(Collected data entries)
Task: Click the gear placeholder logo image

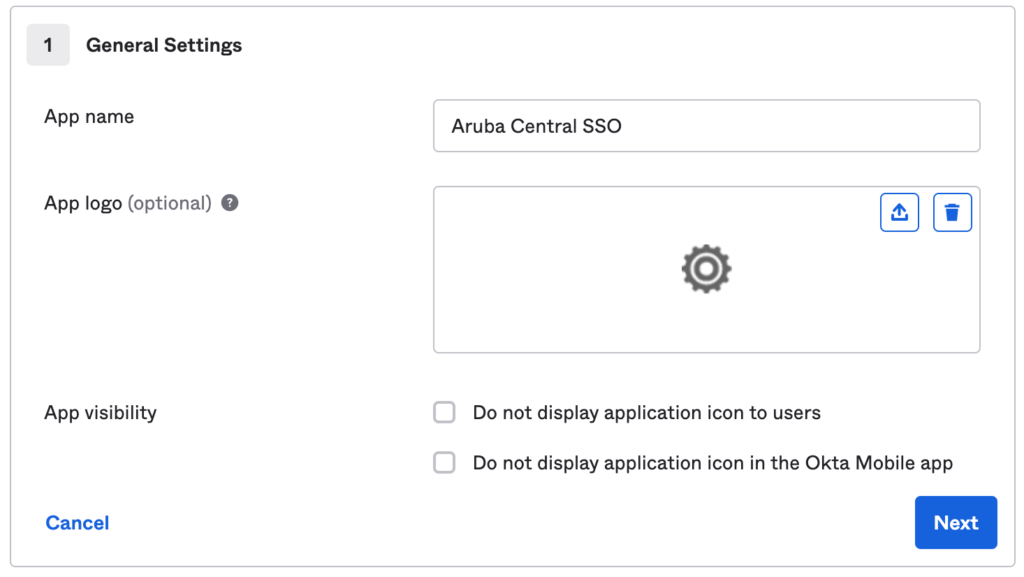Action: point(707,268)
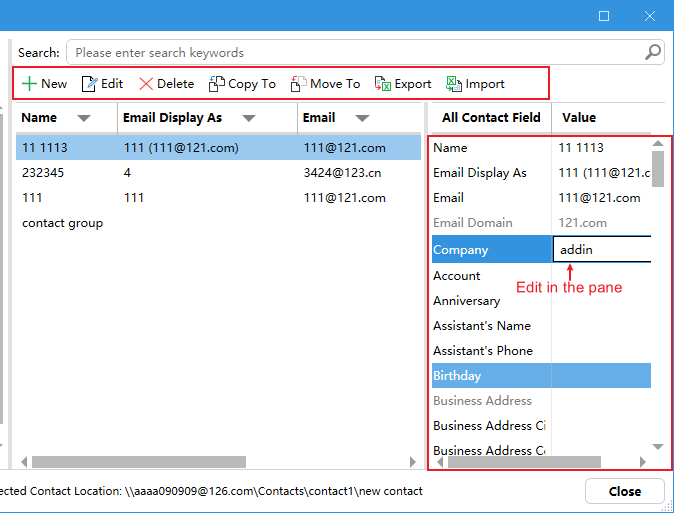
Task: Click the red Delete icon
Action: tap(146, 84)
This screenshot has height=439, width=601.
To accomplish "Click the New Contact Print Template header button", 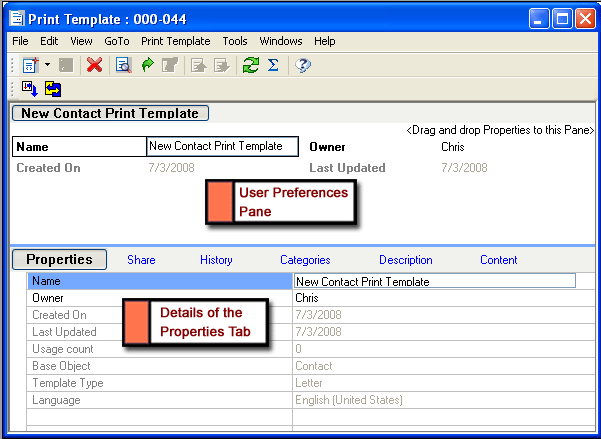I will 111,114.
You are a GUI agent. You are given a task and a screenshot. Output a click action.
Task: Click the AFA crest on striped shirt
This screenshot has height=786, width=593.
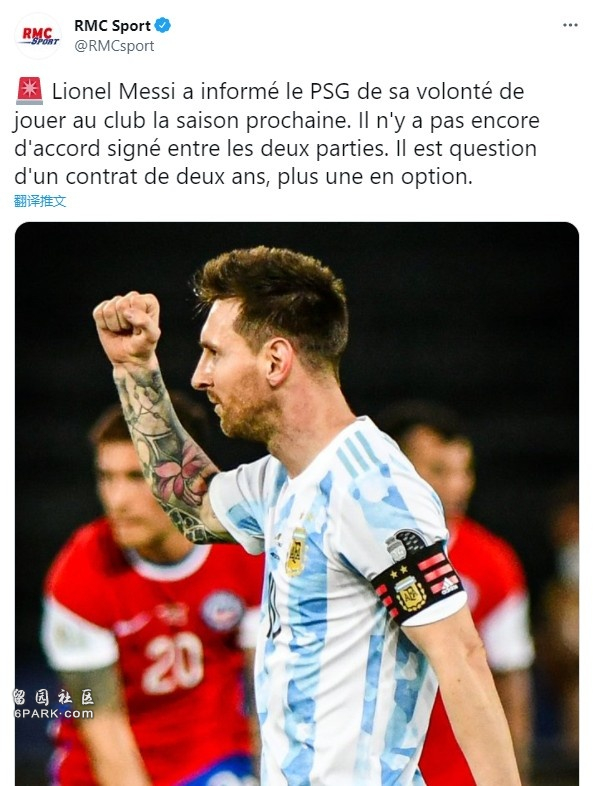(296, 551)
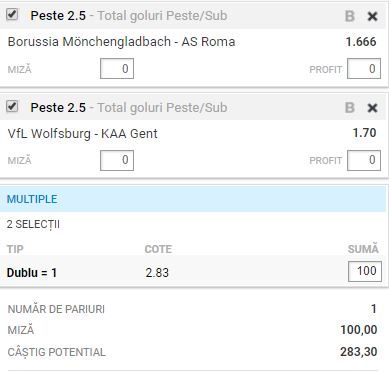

WHAT TO PRODUCE →
Only the lines from the one containing "Task: Click the AFA crest on striped shirt" through the final line of the data should be given again, exactly and without pictures.

SOLUTION TO THIS PROBLEM →
Task: Click the AFA crest on striped shirt
This screenshot has height=786, width=593.
(296, 551)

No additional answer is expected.